Class of 1956
Michael Getler began his extraordinary career in journalism while still an undergraduate at City College, where he had enrolled at the downtown business school at the tender age of 16. But rather than toil on a student publication, Getler turned pro almost immediately, earning his first byline at a scrappy community weekly, The Riverdale Press, in his home borough of the Bronx. He worked at The Press during his junior and senior years, and though he never changed his major, spent much of that time devouring the liberal arts, taking American literature and writing courses.
Fast forward six decades and Michael Getler is still hard at work, today at the Public Broadcasting Service, where in 2005 he signed on as PBS’s first ombudsman, a job that he first helped define at The Washington Post. In that role, Getler serves as PBS’s independent internal critic, making sure the network upholds its own editorial integrity. He also writes a regular online column for PBS.org, addressing concerns of viewers and critiquing the network.

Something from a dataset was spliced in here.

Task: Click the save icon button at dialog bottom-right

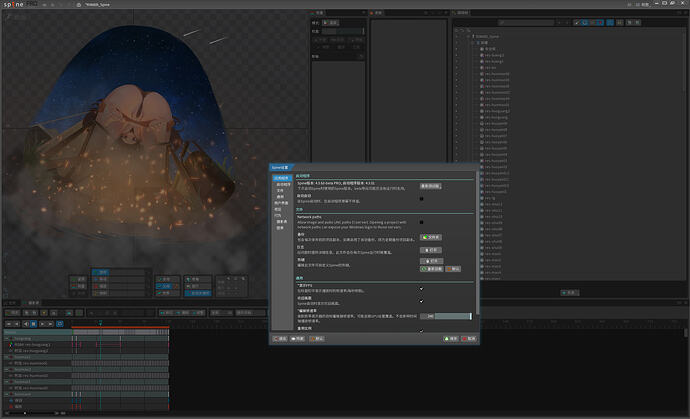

Growing up, Getler liked the feel of newspapers and recalls passing many nights with friends at a local newsstand, awaiting the early editions of those tabloid lookalikes, The Daily News and The Daily Mirror. After service as a Naval officer, he was a reporter for defense and aerospace magazines, winning recognition for reporting from Vietnam in 1966 and for covering the Apollo program in 1969. In 1970, Getler joined The Washington Post as a military affairs correspondent, the start of a 26-year stretch with the paper. In 1975, he was assigned to West Germany, covering Central Europe and most of what was then Communist Eastern Europe. He returned to Washington in 1980 as national security correspondent, went to London for two years, and then became foreign editor, assistant managing editor for foreign news and deputy managing editor. In those posts, Getler oversaw coverage of extraordinary international upheaval, during which the newspaper’s foreign reporting and analysis won three Pulitzer Prizes.

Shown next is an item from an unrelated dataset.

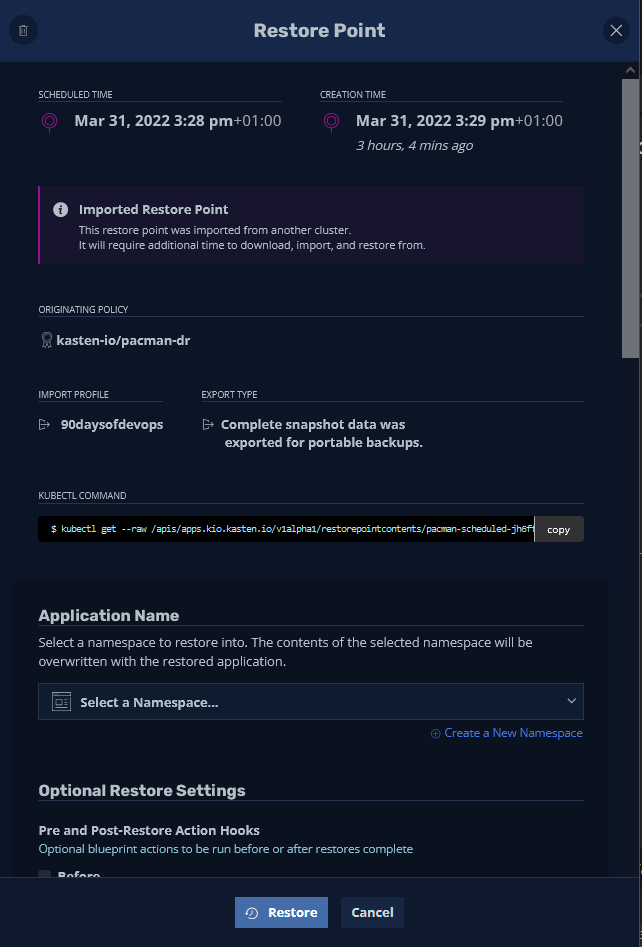
Task: Click the import profile icon beside 90daysofdevops
Action: tap(45, 425)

From 1996 through mid-2000, Getler was executive editor of The International Herald Tribune in Paris (at the time co-owned by The Washington Post and The New York Times), then returned to the nation’s capital and The Post for five more years as its ombudsman. It was an intense time to scrutinize the press, beginning with a deadlocked presidential election, followed by 9/11 and the wars in Afghanistan and Iraq. He also wrote a column for the Sunday editorial page. In 1992, Getler received The Post’s Eugene Meyer Award for distinguished career service. In 2004, he was given an Award of Distinction for investigative reporting from Northwestern University’s Medill School of Journalism.
Today, in addition to his work at PBS, he teaches a course on the media and international affairs at the Johns Hopkins University’s Graduate School of Advanced International Studies in Washington. Somewhere in a storage vault near his home, he keeps a scrapbook full of his Riverdale Press clippings.